The impact of believability on reasoning performance

Derek Jones from The Shape of Code

What are the processes involved in reasoning? While philosophers have been thinking about this question for several thousand years, psychologists have been running human reasoning experiments for less than a hundred years (things took off in the late 1960s with the Wason selection task).

Reasoning is a crucial ability for software developers, and I thought that there would be lots to learn from the cognitive psychologists research into reasoning. After buying all the books, and reading lots of papers, I realised that the subject was mostly convoluted rabbit holes individually constructed by tiny groups of researchers. The field of decision-making is where those psychologists interested in reasoning, and a connection to reality, hang-out.

Is there anything that can be learned from research into human reasoning (other than that different people appear to use different techniques, and some problems are more likely to involve particular techniques)?

A consistent result from experiments involving syllogistic reasoning is that subjects are more likely to agree that a conclusion they find believable follows from the premise (and are more likely to disagree with a conclusion they find unbelievable). The following is perhaps the most famous syllogism (the first two lines are known as the premise, and the last line is the conclusion):

    All men are mortal.
    Socrates is a man.
    Therefore, Socrates is mortal. 

Would anybody other than a classically trained scholar consider that a form of logic invented by Aristotle provides a reasonable basis for evaluating reasoning performance?

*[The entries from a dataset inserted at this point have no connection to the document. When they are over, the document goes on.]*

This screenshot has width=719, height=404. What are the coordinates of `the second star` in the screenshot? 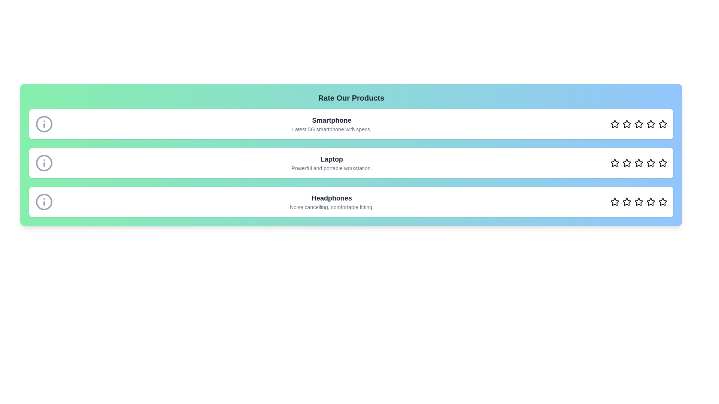 It's located at (627, 124).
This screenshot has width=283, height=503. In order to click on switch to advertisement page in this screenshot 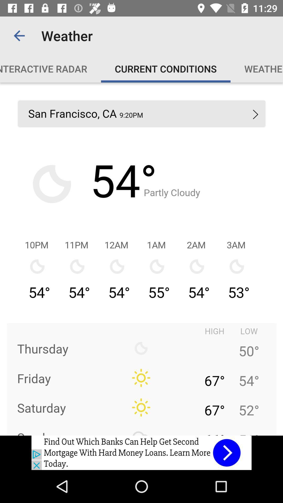, I will do `click(141, 452)`.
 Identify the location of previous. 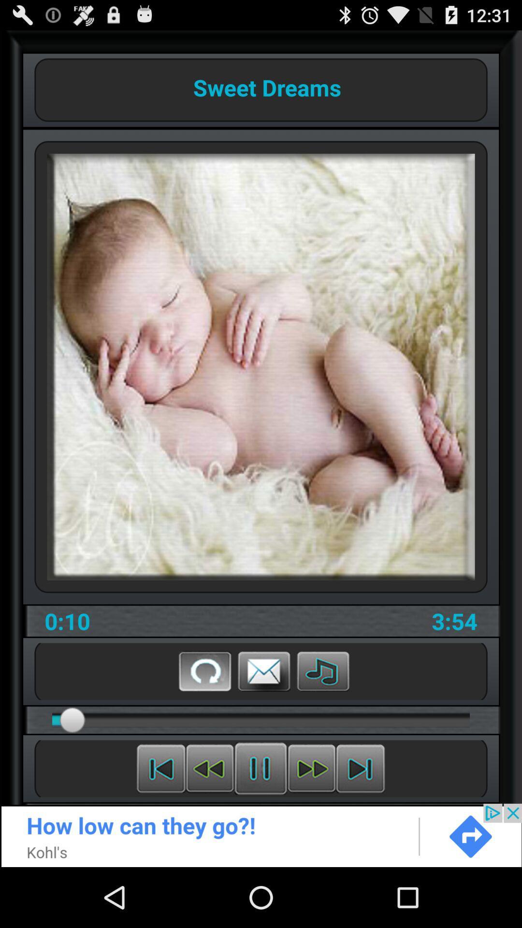
(209, 768).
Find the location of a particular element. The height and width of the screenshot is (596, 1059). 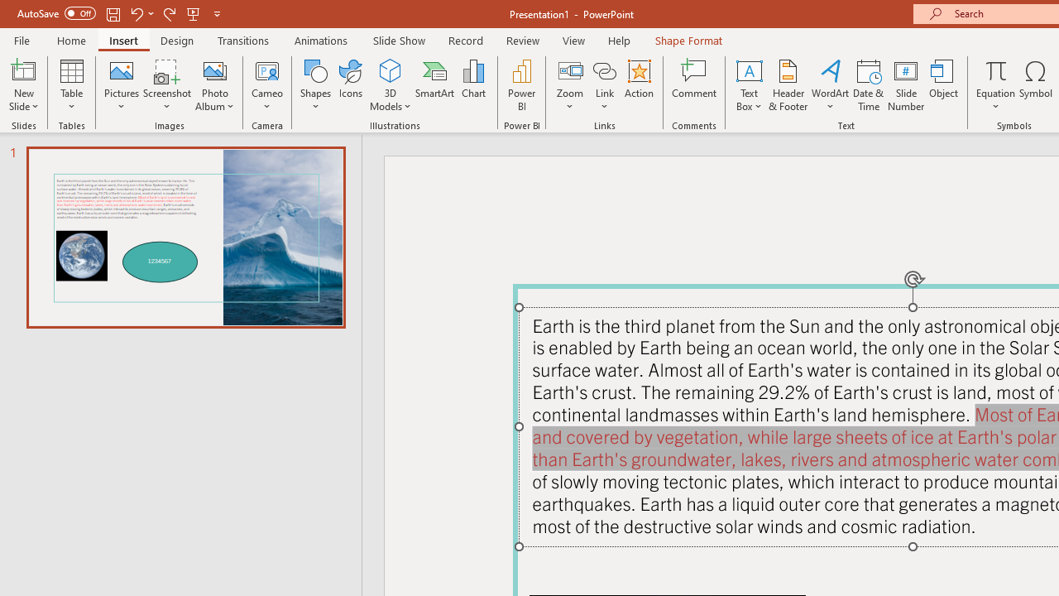

'3D Models' is located at coordinates (390, 70).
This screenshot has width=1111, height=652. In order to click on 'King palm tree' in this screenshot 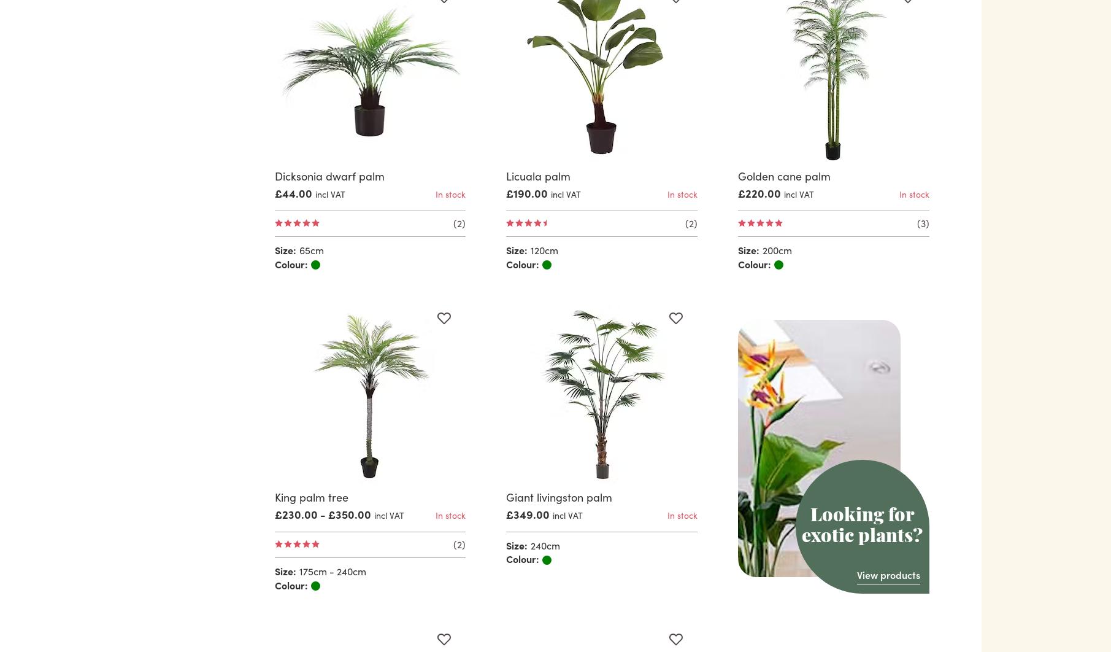, I will do `click(310, 496)`.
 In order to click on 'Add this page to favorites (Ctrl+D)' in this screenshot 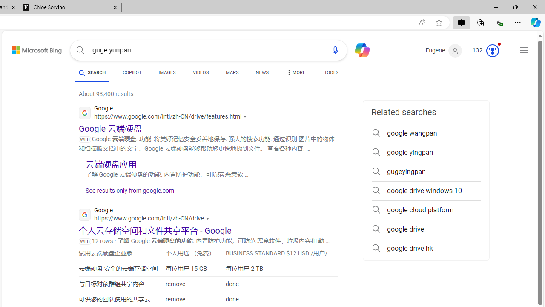, I will do `click(439, 22)`.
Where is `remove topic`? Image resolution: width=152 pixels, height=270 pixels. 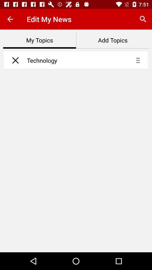 remove topic is located at coordinates (14, 60).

Given the importance of reasoning ability in software development, there ought to be some selection pressure on those who regularly write software, e.g., software developers ought to give a higher percentage of correct answers to reasoning problems than the general population. If the selection pressure for reasoning ability is not that great, at least software developers have had a lot more experience solving this kind of problem, and practice should improve performance.

The subjects in most psychology experiments are psychology undergraduates studying in the department of the researcher running the experiment, i.e., not the general population. Psychology is a numerate discipline, or at least the components I have read up on have a numeric orientation, and I have met a fair few psychology researchers who are decent programmers. Psychology undergraduates must have an above general-population performance on syllogism problems, but better than professional developers? I don’t think so, but then I may be biased.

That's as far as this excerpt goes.